Other strategies you could use include:
'median': Replace missing values with the median of the column.
'most_frequent': Replace missing values with the most frequent value in the column.
'constant': Replace missing values with a constant value (specified by the fill_value parameter).

In [58]:
# Error code Cannot use mean strategy with non-numeric data: could not convert string to float: 'France'

from sklearn.impute import SimpleImputer
imputer = SimpleImputer(missing_values=np.nan, strategy='mean')
imputer.fit(X)

# Only apply transformations to these columns
X = imputer.transform(X)

# Apply transformations
print(X)


ValueError: Cannot use mean strategy with non-numeric data:
could not convert string to float: 'France'

In [59]:
from sklearn.impute import SimpleImputer
imputer = SimpleImputer(missing_values=np.nan, strategy='mean')
imputer.fit(X[:, 1:3])

# Only apply transformations to these columns
X[:, 1:3] = imputer.transform(X[:, 1:3])

# Apply transformations
print(X)



[['France' 44.0 72000.0]
 ['Spain' 27.0 48000.0]
 ['Germany' 30.0 54000.0]
 ['Spain' 38.0 61000.0]
 ['Germany' 40.0 63777.77777777778]
 ['France' 35.0 58000.0]
 ['Spain' 38.77777777777778 52000.0]
 ['France' 48.0 79000.0]
 ['Germany' 50.0 83000.0]
 ['France' 37.0 67000.0]]


## Encoding categorical data

**ColumnTransformer:**
The ColumnTransformer is a class in scikit-learn that allows you to apply different transformations to different columns of your dataset.
It takes a list of transformers and applies them to specified columns.

1) transformers=[...]:

This parameter specifies a list of transformations to be applied. Each item in the list is a tuple containing three elements:
A name for the transformer: 'encoder' in this case.
The transformer object: OneHotEncoder() here.
The column(s) to apply the transformer to: [0], which refers to the first column of your dataset.

2) OneHotEncoder():

This is a transformer that converts categorical values into a format that can be provided to ML algorithms to do a better job in prediction.
One-hot encoding turns a categorical column with n unique values into n binary columns, where each column corresponds to one of the unique values in the original column.
For example, if the first column contains categories like ['red', 'blue', 'green'], OneHotEncoder will create three new columns, one for each category.
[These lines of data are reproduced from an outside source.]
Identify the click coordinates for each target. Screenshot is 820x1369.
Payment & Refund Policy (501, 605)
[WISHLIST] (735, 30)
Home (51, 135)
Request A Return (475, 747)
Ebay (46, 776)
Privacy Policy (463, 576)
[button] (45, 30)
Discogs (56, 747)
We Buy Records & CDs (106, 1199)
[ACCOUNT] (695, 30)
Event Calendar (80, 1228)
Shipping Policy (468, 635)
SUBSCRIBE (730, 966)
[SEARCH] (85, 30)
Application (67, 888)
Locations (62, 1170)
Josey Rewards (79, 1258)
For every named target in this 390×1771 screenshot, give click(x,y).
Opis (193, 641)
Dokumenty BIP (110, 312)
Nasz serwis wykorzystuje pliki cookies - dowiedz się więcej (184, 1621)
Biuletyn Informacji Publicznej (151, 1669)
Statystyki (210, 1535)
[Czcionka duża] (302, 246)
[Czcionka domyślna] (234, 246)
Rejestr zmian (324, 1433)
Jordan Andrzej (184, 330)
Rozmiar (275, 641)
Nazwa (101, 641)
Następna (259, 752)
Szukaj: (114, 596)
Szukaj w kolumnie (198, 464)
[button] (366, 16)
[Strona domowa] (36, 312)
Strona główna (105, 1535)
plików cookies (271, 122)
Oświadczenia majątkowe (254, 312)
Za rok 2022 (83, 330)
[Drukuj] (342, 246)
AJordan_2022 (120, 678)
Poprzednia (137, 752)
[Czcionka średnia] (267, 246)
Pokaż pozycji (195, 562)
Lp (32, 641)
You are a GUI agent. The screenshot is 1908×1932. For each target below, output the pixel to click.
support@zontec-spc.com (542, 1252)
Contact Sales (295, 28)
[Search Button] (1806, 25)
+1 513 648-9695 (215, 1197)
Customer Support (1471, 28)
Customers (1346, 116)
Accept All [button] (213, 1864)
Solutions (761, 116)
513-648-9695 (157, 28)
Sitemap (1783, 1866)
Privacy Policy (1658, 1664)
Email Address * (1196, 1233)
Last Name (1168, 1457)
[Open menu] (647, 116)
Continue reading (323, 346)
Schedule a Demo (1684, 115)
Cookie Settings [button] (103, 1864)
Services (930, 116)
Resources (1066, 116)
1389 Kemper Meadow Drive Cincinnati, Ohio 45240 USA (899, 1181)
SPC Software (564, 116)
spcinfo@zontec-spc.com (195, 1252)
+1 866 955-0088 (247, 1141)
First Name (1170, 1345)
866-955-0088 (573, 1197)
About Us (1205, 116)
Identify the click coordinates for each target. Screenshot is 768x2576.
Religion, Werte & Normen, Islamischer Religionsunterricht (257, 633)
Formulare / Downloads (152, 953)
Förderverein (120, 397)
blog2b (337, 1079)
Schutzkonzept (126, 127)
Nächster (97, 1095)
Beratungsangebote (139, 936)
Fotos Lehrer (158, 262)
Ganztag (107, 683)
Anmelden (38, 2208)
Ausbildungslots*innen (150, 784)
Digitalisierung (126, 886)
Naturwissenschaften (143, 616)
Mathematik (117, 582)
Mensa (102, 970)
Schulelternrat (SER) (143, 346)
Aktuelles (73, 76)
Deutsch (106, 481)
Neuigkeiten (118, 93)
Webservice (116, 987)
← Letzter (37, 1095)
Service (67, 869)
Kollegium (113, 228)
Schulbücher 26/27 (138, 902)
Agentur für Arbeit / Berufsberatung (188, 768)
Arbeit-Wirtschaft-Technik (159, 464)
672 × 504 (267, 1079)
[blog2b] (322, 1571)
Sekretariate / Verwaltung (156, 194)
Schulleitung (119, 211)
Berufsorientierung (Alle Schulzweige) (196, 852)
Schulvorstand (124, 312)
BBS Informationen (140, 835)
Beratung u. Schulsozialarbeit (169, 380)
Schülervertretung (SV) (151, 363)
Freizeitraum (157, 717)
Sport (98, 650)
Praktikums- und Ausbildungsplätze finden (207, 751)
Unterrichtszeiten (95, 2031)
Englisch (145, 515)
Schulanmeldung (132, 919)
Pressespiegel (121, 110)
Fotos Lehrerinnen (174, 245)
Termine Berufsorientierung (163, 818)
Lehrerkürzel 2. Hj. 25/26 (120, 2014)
3) remainder='passthrough':

This parameter tells ColumnTransformer what to do with the columns that are not explicitly transformed by the transformers list.
'passthrough' means that all other columns should be left unchanged and passed through in the final output.
Other options include 'drop' to drop the other columns or applying another transformer to them.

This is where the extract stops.